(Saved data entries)
☆ ☆ ☆ ☆ ☆ ☆ ☆

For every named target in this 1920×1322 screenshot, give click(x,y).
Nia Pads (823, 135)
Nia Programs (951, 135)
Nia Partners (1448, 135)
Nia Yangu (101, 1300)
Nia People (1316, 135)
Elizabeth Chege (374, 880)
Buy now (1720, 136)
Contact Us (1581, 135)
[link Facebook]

☆ ☆ ☆ ☆ ☆ ☆ ☆

## Problem to work on
Every piece of the data must be set down exactly. Omit nothing.

## Expected output
For every named target in this 1920×1322 screenshot, give click(x,y).
Nia Pads (823, 135)
Nia Programs (951, 135)
Nia Partners (1448, 135)
Nia Yangu (101, 1300)
Nia People (1316, 135)
Elizabeth Chege (374, 880)
Buy now (1720, 136)
Contact Us (1581, 135)
[link Facebook]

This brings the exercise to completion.